XGBoost4J (Spark) with Weighted Loss Column


#1

Hi,

trying my luck with XGBoostRegressor / Classifier objects, in Spark, which are taking into account the “weight_col” parameter.
If I got it right, this value (which is not explained in the official parameters), is giving more weight to errors with a bigger value in this column, as opposed to errors with a small value in this column, i.e. smoothing the error (and getting it more affected / weighted) by this weight column.

  1. Did I get it right? If so, do you mind I’ll add a paragraph (with a new PR) to the documentation, so we’ll have it documented in XGBoost4J as well?
    If I didn’t get it right, can one explain to me how this exactly works? i.e. the exact functionality (here - https://github.com/dmlc/xgboost/issues/3258 it is described how to implement it, now the usage behind the scenes).

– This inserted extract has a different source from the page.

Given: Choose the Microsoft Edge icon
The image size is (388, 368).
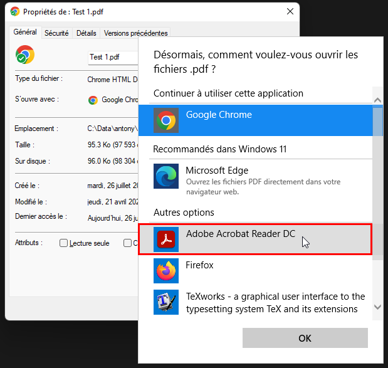Looking at the screenshot, I should pos(166,176).
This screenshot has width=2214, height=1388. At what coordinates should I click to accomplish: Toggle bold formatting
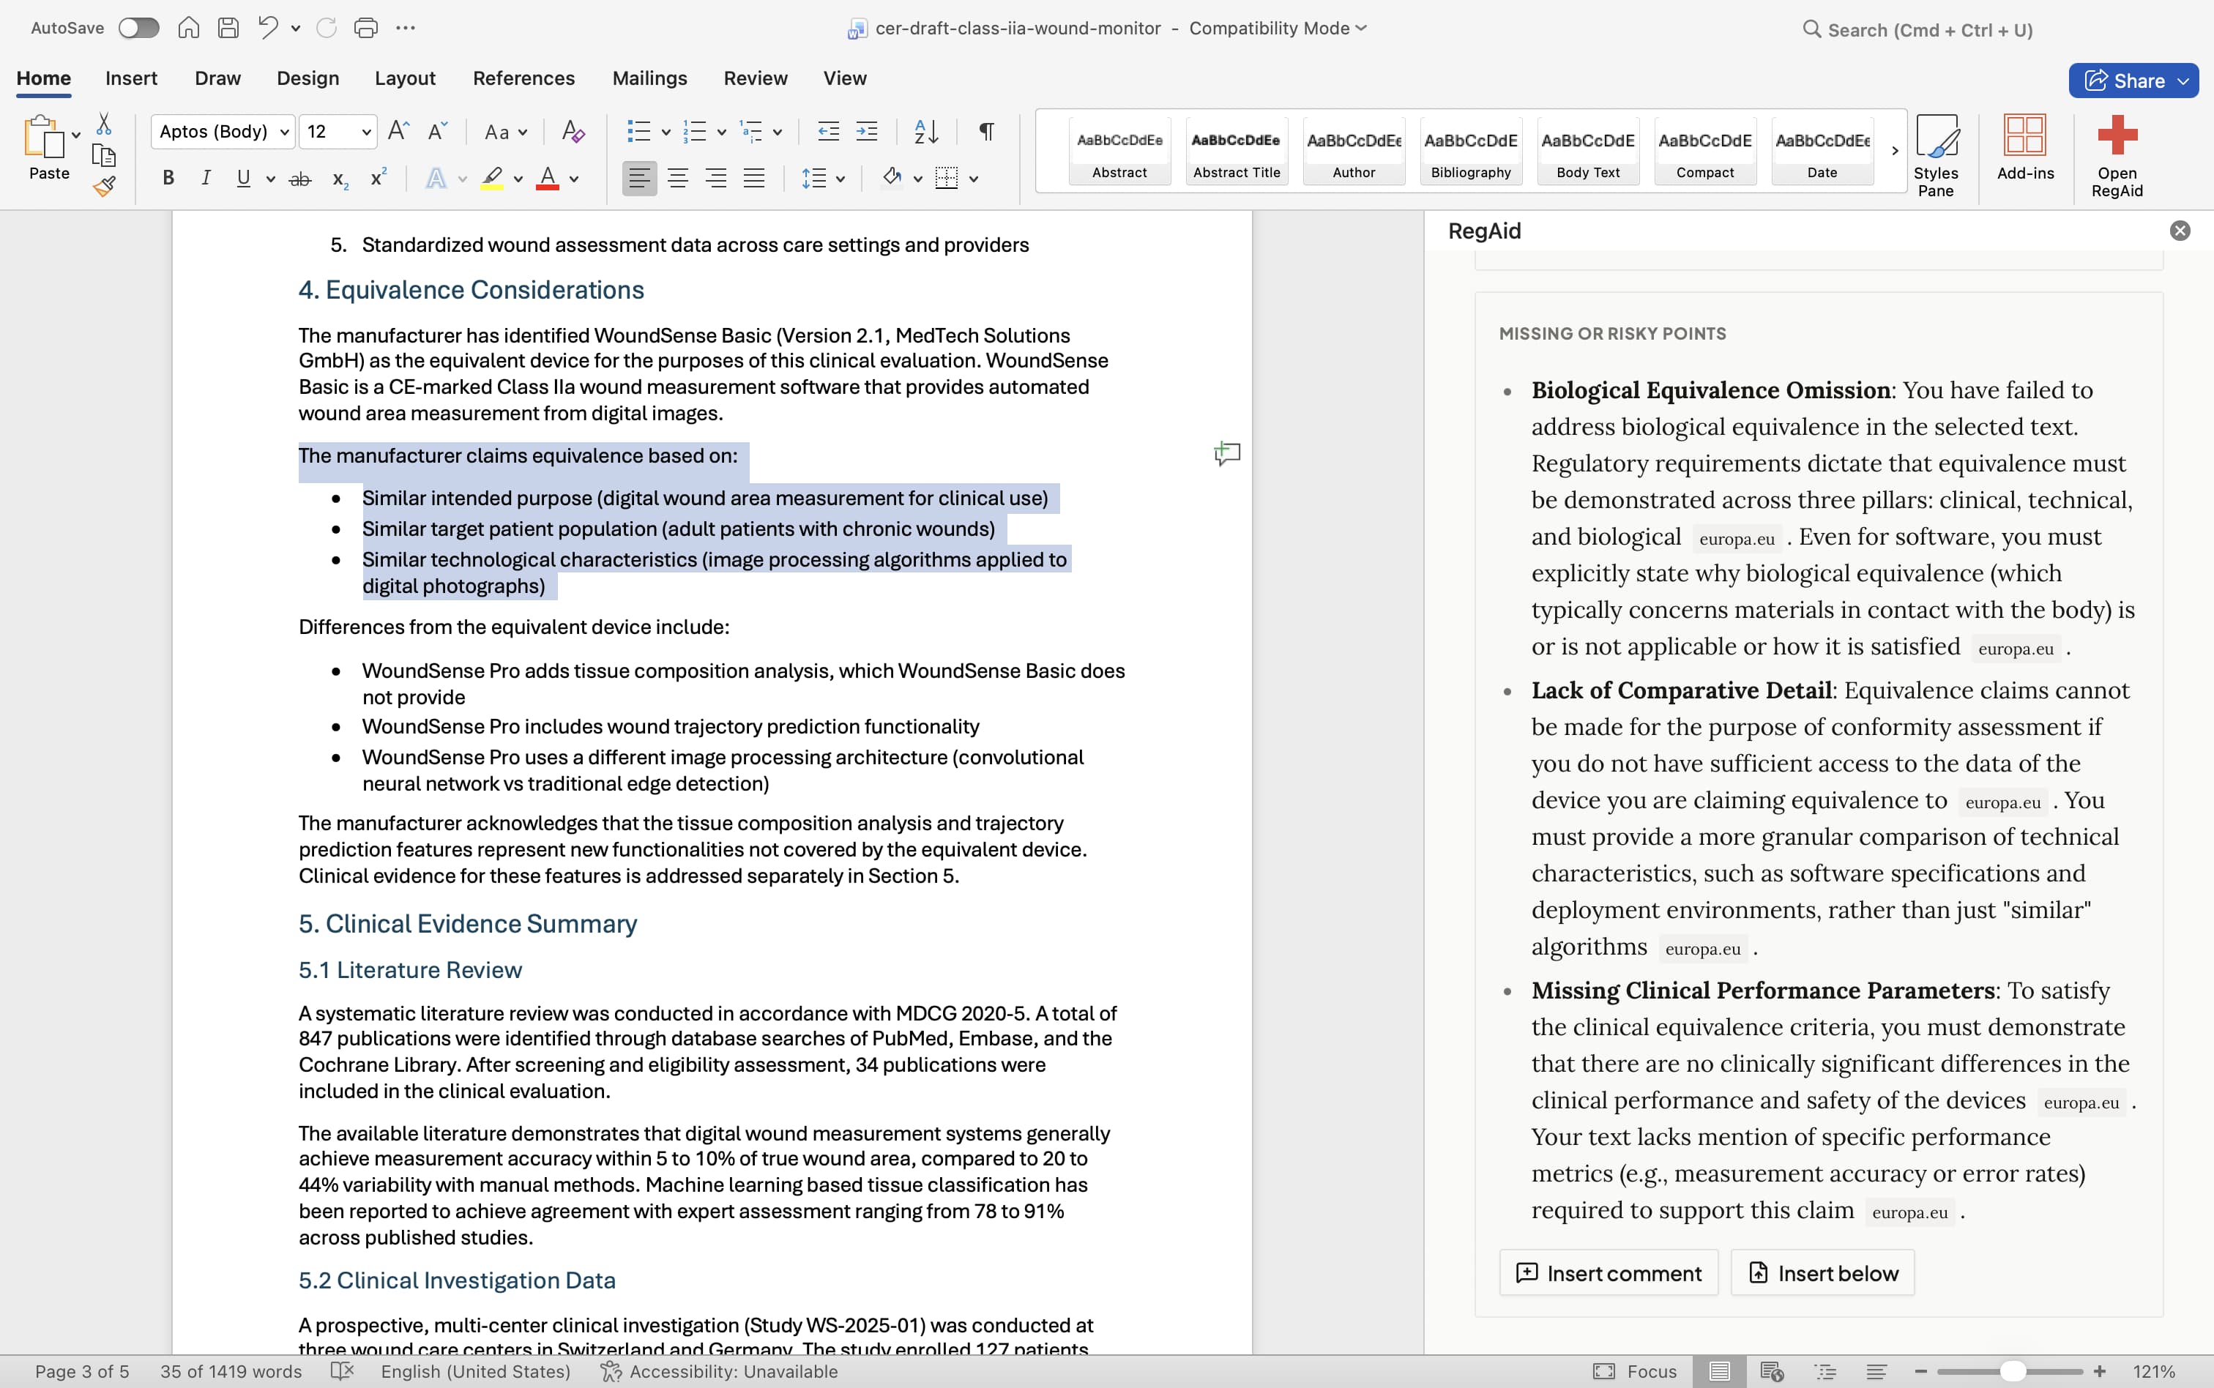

  2. Is there a way to know that this really works (and not by just using xgboostRegressor.getWeightCol)? Because I had two runs - 1 with this flag, 1 without - and didn’t see any great affect in the error. How should I debug myself?

Thank you in advance!
Daniel


#2

In the latest XGBoost, there is no parameter called “weight_col”. Instead, you should use setWeightCol(). I do agree that the XGBoost4J-Spark tutorial should include this API. For now, take a look at this snippet:


#3

Hi @hcho3, thank you very much for replying!
2 questions on the above -
1.
I did a minor change in my XGBoost object, added this feature as a flag, see below ->

 val xgboostRegressor = new XGBoostRegressor(Map[String, Any](
  "num_round" -> 100,
  "num_workers" -> 10,  // num of instances * num of cores is the max.
  "objective" -> "reg:logistic",
  "eta" -> 0.1,
  "missing" -> -99.0, // missing - represents the value for missing values (NULL in my case)
  "gamma" -> 0.5,
  "max_depth" -> 6, 
  "early_stopping_rounds" -> 9,
  "seed" -> 1234,
  "lambda" -> 0.4,
  "alpha" -> 0.3,
  "colsample_bytree" -> 0.6,
  "subsample" -> 0.2,
  "weight_col" -> "imps"
  ))

Then, when I used the getter of the weightCol, it indeed showed me the “imps”
xgboostRegressor.getWeightCol -> output is “imps”.

This means that the set works like that? Or should I use the setter with setWeightCol, and define the relevant specific column I’d like from my existing dataframe (i.e. without using a UDF)?

  1. Can you please share few words about the functionality of this weight feature? Therefore I’ll be able to write a description here, and therefore we can take it to the official documentation, after you’ll go through it, of course.

Looking forward!

Thank you Philip,
Daniel


#4

@hcho3 following up here :slight_smile: Thanks!


#5

As I mentioned, there is no parameter called weight_col. The correct way is to use setWeightCol. Are you using the latest XGBoost version?


#6

Yea, 0.9.
Also, the follow up was more for the functionality of the feature, how it works etc. Can you add info here?
Therefore I’ll be able to write something to the official documentation.

Thank you!


#7

Hi @hcho3, trying my luck again and sorry if bothering. Can you kindly share few words about the functionality of this feature? Thank you!


#8

The weight feature lets you assign more significant to some data points relative to other data points when computing the objective function. This is useful when your dataset is imbalanced, eg the positive class is 5% of the training data.


#9

Thank you @hcho3! one last question - if I’m predicting a value between 0 - 1 (not a classic classification), and I have records with the relevant weight column of 1000, and another record of let’s say 1-2 (in their value), and I would like to give the 1000 more weight - that is another good use case, right?


#10

Yes, you may have other reasons to assign bigger weights to some data points.


#11

thank you very much @hcho3 for the detailed answers. Much appreciated!